[Provided data]
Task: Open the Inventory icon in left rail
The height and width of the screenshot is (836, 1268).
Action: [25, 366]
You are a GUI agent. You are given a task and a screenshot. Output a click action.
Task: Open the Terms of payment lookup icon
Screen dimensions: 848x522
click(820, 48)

* * *

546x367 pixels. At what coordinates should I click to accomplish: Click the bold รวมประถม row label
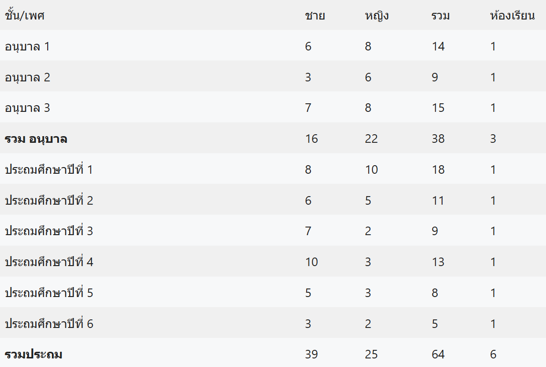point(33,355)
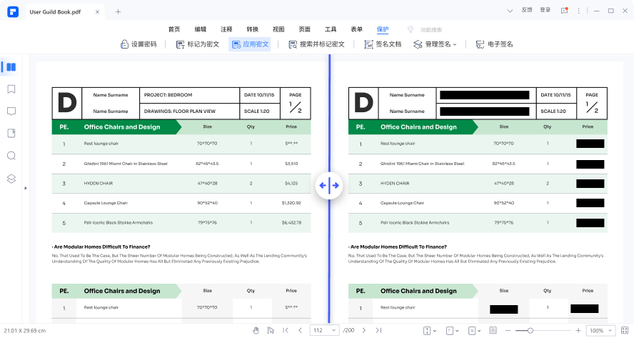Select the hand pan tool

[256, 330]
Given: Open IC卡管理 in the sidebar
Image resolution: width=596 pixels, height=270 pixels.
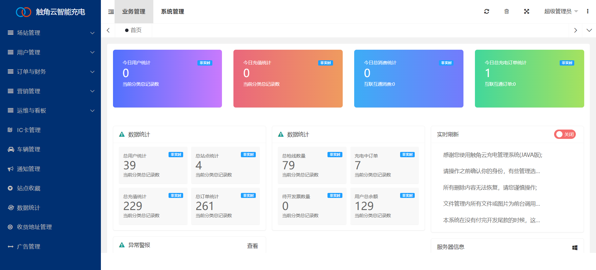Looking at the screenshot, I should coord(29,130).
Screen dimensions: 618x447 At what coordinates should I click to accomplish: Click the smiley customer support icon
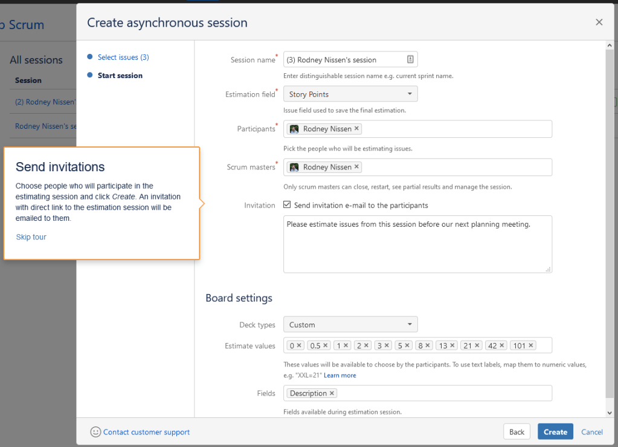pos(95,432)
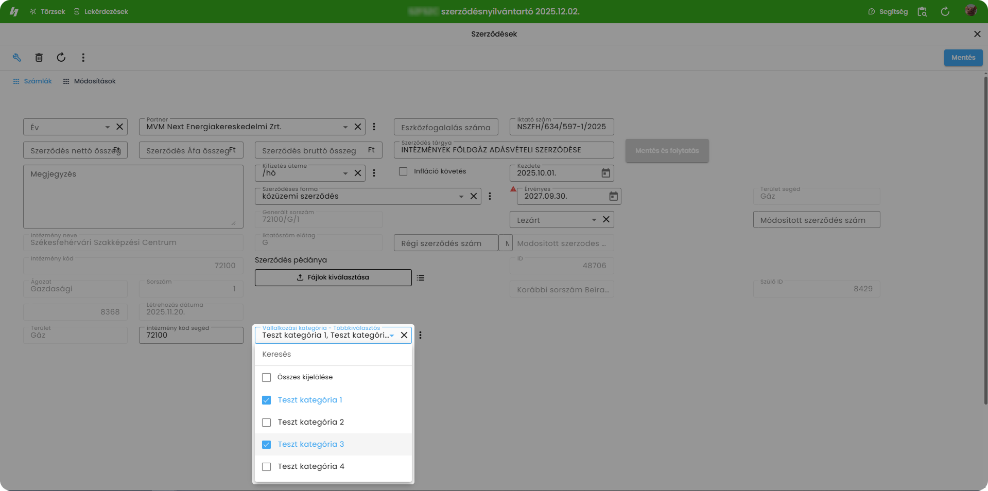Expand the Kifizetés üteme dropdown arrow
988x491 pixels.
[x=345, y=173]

[What the task requires] The answer must consist of every line in the records above that contains the word "Open".

[Exercise response]
Task: Open the Inventory icon in left rail
Task: Open the Terms of payment lookup icon
Given: Open IC卡管理 in the sidebar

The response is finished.